• **YOUR TASK**: What you should end up with is an exact copy of the lines from the one holding "Where should I" through the last line of the entries below, both included, and nothing else; leave every picture out.

• **INFORMATION PROVIDED**:
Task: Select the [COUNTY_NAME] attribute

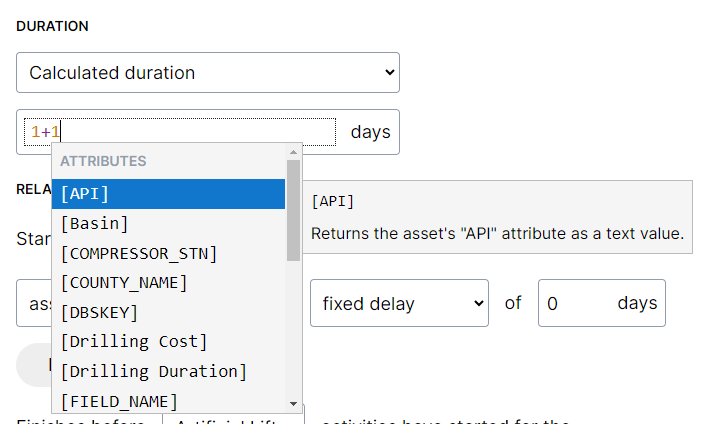Action: pyautogui.click(x=168, y=282)
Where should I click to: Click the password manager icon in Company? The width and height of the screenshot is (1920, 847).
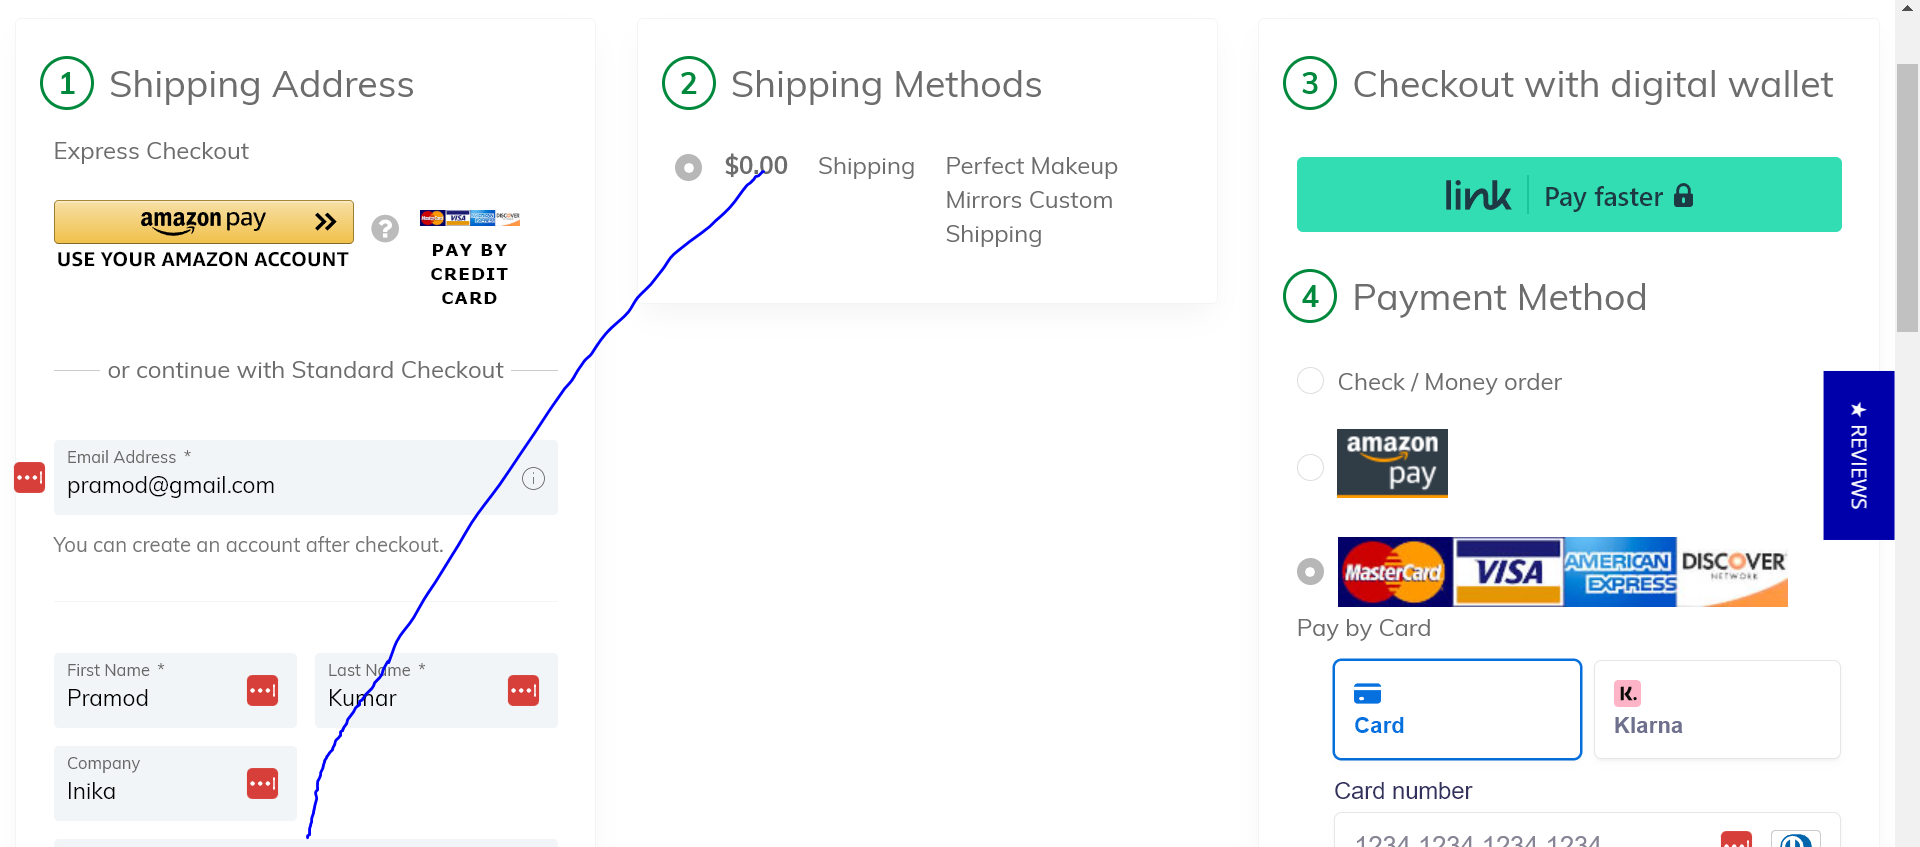(x=262, y=783)
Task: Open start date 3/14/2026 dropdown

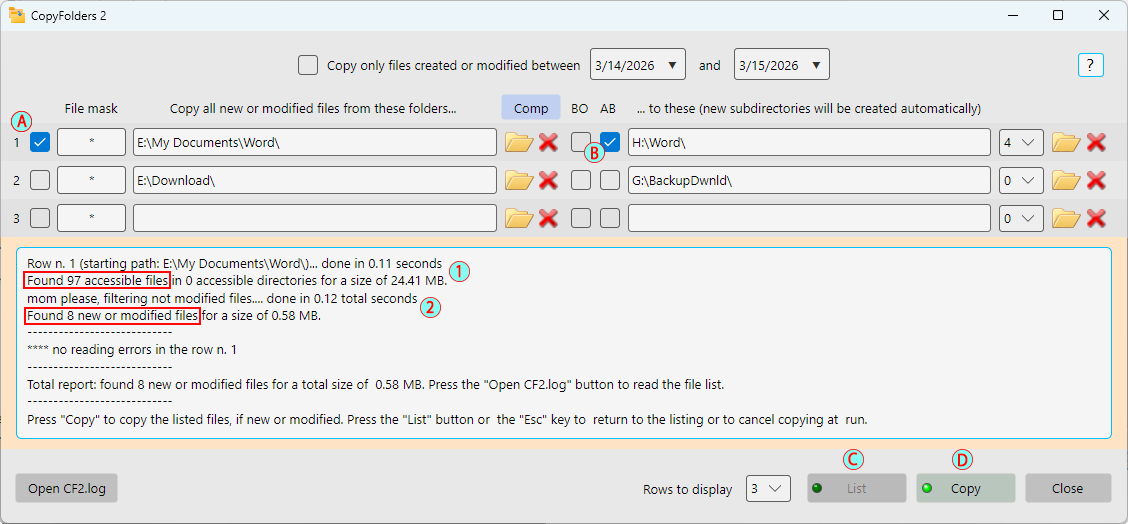Action: [671, 65]
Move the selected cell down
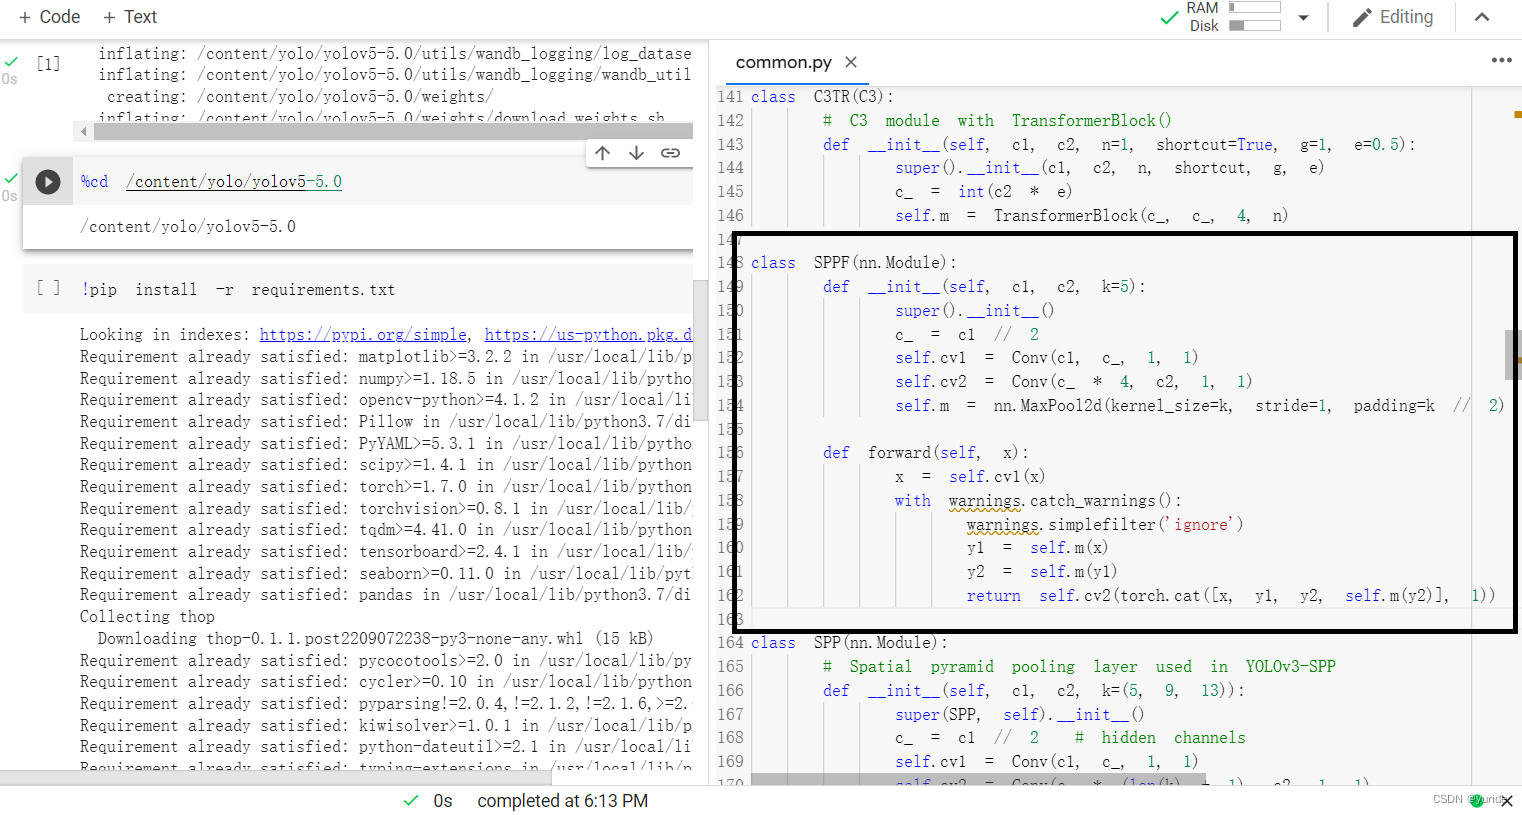Screen dimensions: 1522x815 [635, 153]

• **ANSWER TO THE EXERCISE**:
Where should I click to: Click the password manager icon in Company? The width and height of the screenshot is (1920, 847).
(x=262, y=783)
Task: Open start date 3/14/2026 dropdown

Action: [671, 65]
Move the selected cell down
Screen dimensions: 1522x815 [635, 153]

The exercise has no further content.